Over the course of seven decades, Fred would amass more first ascents than anyone else on earth and author books that are considered classics of mountaineering literature. Fred invented the climbing life and for over 70 years showed us how to live it, and is credited with being the original "dirtbag climber".
We are grateful to his contributions to our community. Happy Birthday Fred!
TWO YEARS AGO YEAR WE CELEBRATED FRED AS THE RECIPIENT THE OF 2015 MOUNTAINEERS LIFETIME ACHIEVEMENT AWARD AT OUR BREAKTHROUGH DINNER AND AUCTION FEATURING FRED, COLIN HALEY, MIKE GAUTHIER, AND ALEX HONNOLD.
More about Fred
Beckey is featured prominently in my one of my favorite books, The Mountaineers: A History, published by Mountaineers Books. Here's an exerpt by Jim Kjedleson.
Mountaineer climbers in the 1939s were well aware of their
unparalleled good fortune. Only the highest Northwest peaks had been climbed, and all a young climber had to do to score a first ascent was head for the nearest blank spot on the map. Many of the mountains hadn’t even been surveyed, and the climbers often went without benefit of a map. Often they explored the area first and returned later, relying on their own notes to reach the summit.

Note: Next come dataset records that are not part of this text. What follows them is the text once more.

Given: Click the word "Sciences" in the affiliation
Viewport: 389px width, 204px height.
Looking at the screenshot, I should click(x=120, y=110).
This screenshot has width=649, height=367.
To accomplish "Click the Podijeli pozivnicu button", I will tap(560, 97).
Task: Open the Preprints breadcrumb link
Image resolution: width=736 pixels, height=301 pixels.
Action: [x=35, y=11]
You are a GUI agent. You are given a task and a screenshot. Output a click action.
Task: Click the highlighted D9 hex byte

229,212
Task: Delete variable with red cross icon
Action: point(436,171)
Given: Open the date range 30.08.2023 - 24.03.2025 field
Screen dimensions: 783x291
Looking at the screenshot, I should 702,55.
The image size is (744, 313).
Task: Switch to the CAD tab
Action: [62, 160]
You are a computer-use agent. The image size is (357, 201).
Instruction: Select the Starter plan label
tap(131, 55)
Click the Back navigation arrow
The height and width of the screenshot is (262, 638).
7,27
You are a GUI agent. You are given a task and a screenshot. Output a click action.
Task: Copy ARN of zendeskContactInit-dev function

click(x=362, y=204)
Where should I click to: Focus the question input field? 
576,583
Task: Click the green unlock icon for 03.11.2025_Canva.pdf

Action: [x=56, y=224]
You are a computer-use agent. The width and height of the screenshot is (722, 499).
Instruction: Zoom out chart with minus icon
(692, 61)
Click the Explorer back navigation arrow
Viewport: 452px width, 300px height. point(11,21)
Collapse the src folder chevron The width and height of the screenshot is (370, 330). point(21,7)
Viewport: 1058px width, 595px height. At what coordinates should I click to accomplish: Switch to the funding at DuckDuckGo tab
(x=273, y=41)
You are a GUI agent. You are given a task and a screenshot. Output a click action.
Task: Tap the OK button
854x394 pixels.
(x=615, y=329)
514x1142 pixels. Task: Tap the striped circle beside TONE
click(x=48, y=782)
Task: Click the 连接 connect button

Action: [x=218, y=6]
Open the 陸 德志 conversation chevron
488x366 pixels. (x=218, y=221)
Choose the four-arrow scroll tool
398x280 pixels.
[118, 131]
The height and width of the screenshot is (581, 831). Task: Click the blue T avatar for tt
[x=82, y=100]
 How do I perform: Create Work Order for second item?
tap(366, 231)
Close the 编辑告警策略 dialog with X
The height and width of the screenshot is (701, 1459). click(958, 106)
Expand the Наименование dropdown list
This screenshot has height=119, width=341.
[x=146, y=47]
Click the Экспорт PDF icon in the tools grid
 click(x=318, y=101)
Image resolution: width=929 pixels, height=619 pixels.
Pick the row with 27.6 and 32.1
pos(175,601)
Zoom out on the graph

In 1939, Lloyd Anderson, with Clinton Kelley and Jim Crooks, made the first ascent of Sinister Peak, near Dome Peak. Anderson, with Kelley and fifteen year-old Fred Beckey, were the first climbers to the summit of Mount Despair.
In 1942, brothers Helmy and Fred Beckey shocked the climbing world by making the second ascent of Mount Waddington in the British Columbia Coast Range. They did this by simply hiking in and climbing the peak as if it were a nearby Cascades summit, despite earlier attempts by experienced teams in the years since the peak was first climbed in 1936. Fred Beckey, who would go on to establish one of the world’s most impressive records of first ascents, was nineteen at the time. His younger brother had just turned seventeen.
Fred Beckey would later recount: “Illness forced Erik (Larsen) to return to civilization the second day, but Helmy and I continued over the meager trail beside the raging Franklin River under 60-and 70-pound packs.”
Beginning with this startling assault on Mount Waddington at such a young age, Fred Beckey’s climbing exploits would become the stuff of legend. His unblinking focus on the summit became something of a Beckey trademark.
His pace and commitment were unrivaled. Many mountaineers considered it an honor to climb with him, but a number could not find the energy or time to be involved in more than a few of his ascents.
Walt Varney described one of the early climbs in the 1943 annual, an ascent on Kangaroo Ridge in the Washington Pass area of the North Cascades: “Mushroom Tower, 8,400 feet, could have no other name because it was just that. A stratum of soft rock has worn out, leaving the dome sitting on a thick column with an overhanging pitch all around. It appears unclimbable except in one spot. And this pitch, Fred and Helmy insist, is the toughest one they have ever climbed.
“From a platform as big as a table, a three-man shoulder stand had to be used to get Fred over the 12-foot overhang onto a 10-foot slab that wasn’t more than 70 degrees but had no holds or piton cracks.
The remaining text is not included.